Lei ci sa stare in vacanza?
«Poco. Devo sempre fare qualcosa. Se non taglio, salgo sul trattore (abitano fuori Torino e hanno anche una piccola azienda agricola, ndr)».
Un suo difetto?
«Ho un buon carattere».
Un pregio?
«Sono veloce. È una cosa che amo molto anche negli altri».
Chi ha conosciuto di «veloce»?
«Franca Sozzani, tantissimo. E Giovanni Gastel. Che era famiglia per noi».
Avete fatto diverse cose con Gastel, tra cui un libro.
«Con lui c’era un’intesa fortissima, il nostro rapporto anche professionale è stato come un idillio. Per me era come un fratello. Anche mia madre lo adorava. Negli ultimi tempi ho ritrovato un po’ delle sue sfumature in Albert Watson con cui abbiamo collaborato su un lavoro bellissimo».
Ci anticipa qualcosa?
«Si tratta di un progetto di 200 foto su Roma, nell’ambito del Giubileo, con protagonisti incredibili. Noi abbiamo curato i capelli».
Lei ha collaborato e influenzato il lavoro di molti artisti. Quello cui è più legato?

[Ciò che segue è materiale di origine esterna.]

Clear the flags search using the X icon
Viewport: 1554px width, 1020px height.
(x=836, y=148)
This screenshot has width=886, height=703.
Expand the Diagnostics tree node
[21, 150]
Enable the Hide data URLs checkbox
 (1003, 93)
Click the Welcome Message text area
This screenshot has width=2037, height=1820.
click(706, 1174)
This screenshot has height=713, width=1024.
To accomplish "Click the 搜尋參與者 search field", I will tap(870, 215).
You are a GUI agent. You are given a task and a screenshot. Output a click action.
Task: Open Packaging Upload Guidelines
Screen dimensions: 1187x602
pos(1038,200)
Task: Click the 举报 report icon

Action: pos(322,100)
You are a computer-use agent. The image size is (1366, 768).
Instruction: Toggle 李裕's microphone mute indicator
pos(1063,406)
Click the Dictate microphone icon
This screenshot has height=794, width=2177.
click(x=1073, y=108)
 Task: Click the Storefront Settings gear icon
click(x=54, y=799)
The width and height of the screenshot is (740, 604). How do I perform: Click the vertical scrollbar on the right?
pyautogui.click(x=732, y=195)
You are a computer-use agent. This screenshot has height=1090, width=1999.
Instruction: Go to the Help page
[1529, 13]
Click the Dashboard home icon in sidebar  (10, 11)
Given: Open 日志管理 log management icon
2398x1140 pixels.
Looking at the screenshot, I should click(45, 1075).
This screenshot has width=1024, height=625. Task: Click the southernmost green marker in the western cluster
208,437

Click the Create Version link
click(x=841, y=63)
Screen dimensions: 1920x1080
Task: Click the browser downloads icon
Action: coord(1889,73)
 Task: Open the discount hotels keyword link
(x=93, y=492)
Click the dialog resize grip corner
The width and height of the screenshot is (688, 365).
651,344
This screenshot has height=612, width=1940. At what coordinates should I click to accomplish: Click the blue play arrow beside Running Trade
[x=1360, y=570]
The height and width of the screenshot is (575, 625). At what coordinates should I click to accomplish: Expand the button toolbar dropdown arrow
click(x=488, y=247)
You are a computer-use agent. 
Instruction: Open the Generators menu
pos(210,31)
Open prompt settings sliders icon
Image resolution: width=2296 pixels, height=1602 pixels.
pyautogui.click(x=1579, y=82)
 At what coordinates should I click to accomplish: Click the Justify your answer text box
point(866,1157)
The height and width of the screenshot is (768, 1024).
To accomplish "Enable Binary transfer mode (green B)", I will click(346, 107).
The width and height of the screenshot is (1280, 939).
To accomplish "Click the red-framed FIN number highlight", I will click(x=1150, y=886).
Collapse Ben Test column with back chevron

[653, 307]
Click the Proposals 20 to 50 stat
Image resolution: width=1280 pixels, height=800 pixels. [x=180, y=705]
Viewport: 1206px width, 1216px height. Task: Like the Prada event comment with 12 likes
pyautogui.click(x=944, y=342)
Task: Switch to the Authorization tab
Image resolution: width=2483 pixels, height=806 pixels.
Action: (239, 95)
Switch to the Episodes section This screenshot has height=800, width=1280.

«Vanessa Beecroft. Vidi per la prima volta una sua performance in Austria. Meravigliosa. Ma le teste non andavano bene. Il suo agente era Jeffrey Deitch. Me la presentarono e glielo dissi. Mi diede appuntamento al Guggenheim a Venezia. Ci sedemmo nel giardino, e le dissi che doveva far usare delle parrucche alle modelle per rendere quella unicità che desiderava. Era un’impresa titanica e costosissima. Ne venne fuori una mostra incredibile a Palazzo Ducale».